Less bang for the boomers
As a Pan Am stewardess in the 1970s and '80s, Cindy Hounsell assumed that her retirement would be secure. Even after the financially troubled airline froze pensions in 1982, she thought, "I have a pension, so I'll be just fine." Recalling her youthful naiveté, she adds, "I didn't know that you needed a lot more savings."
"A lot more savings." That's the sobering reality dawning on a growing number of current and future retirees as they confront the changing landscape of retirement. Longer life spans, combined with rising healthcare costs and declines in traditional pensions, are creating a gap between dreams and reality.
As a result, many of the 77 million baby boomers - Ms. Hounsell's generation - could face a reduced standard of living in the proverbial golden years.
"People can expect to live one-fourth or one-third of their life in retirement," says Jeffrey Brown, an economist and author of a recent study released by Americans for Secure Retirement. "That requires a lot of planning." The challenge, he explains, is to make a nest egg last a lifetime in the face of uncertainty about how long one will live and what future expenditures will be.

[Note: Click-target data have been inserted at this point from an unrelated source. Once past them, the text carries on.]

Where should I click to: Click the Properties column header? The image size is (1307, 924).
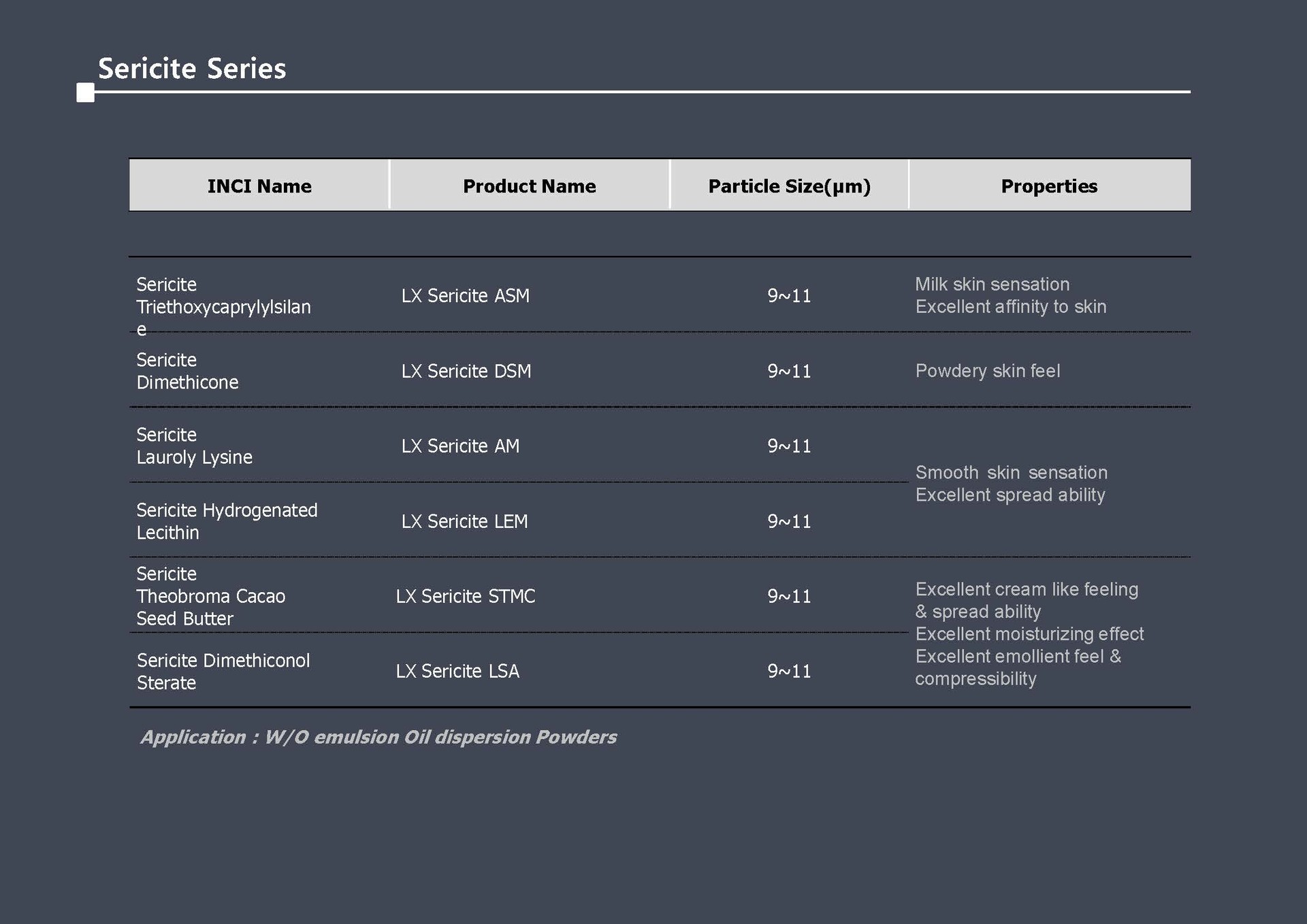click(1049, 186)
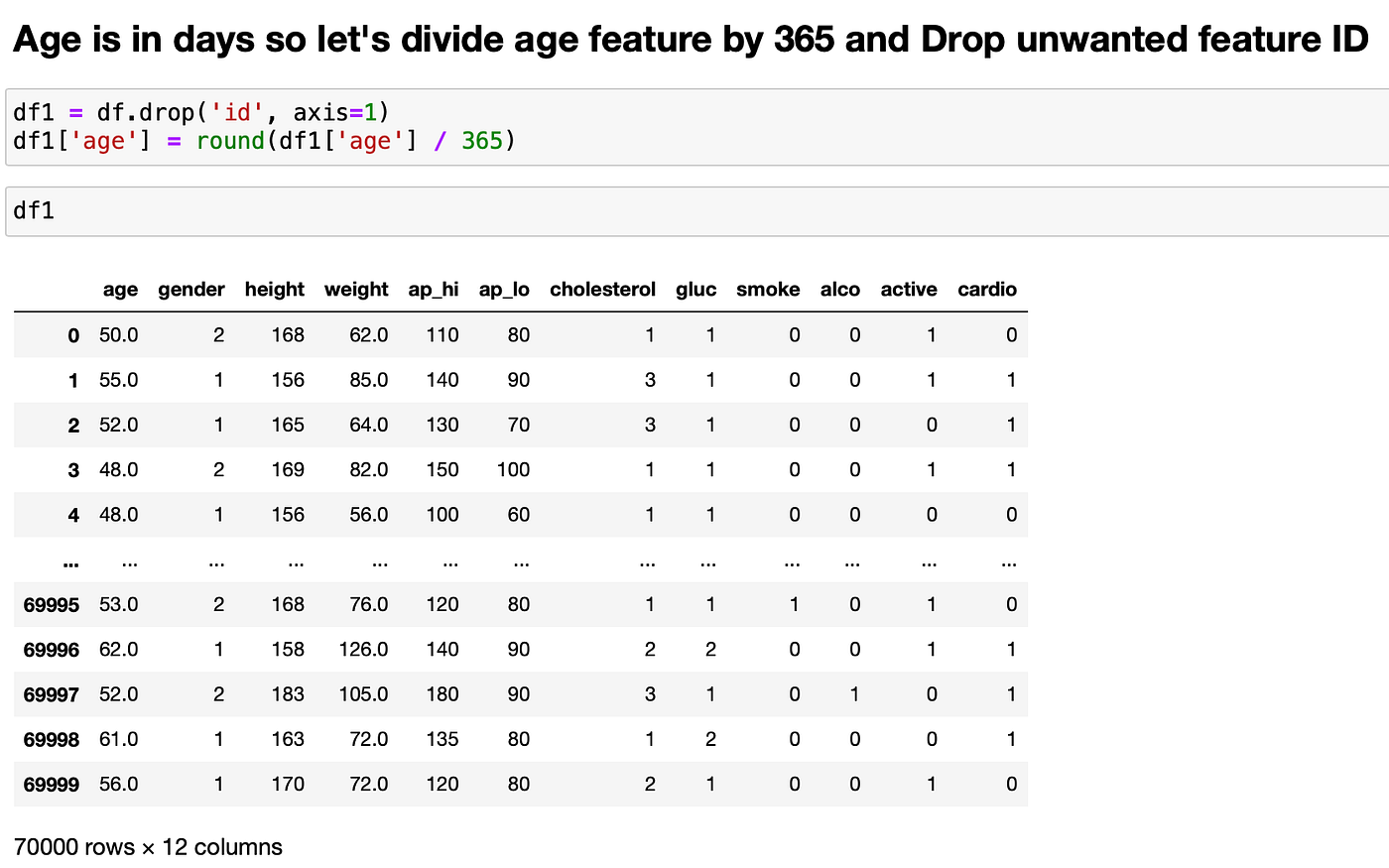
Task: Click the 'ap_lo' column header
Action: pos(504,290)
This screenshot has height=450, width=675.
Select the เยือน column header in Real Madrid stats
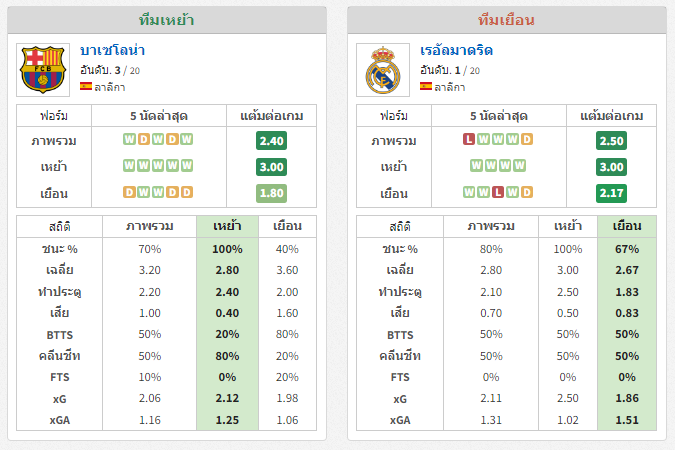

Boomers, in particular, appear at risk because of poor savings habits, faulty planning, and the fading away of pensions.
In the past, many retirees could count on a corporate pension to provide monthly income as long as they lived. Today, as companies shift to 401(k) programs, and as Congress considers privatizing Social Security, workers must increasingly take a do-it-yourself approach to retirement finances. Self-reliance is the new buzzword.
"In the world economy, we've seen whole industries slide into bankruptcy - steel, airlines," says C. William Jones, president of the Association of BellTel Retirees. "This has really transferred responsibility for people's financial future to themselves."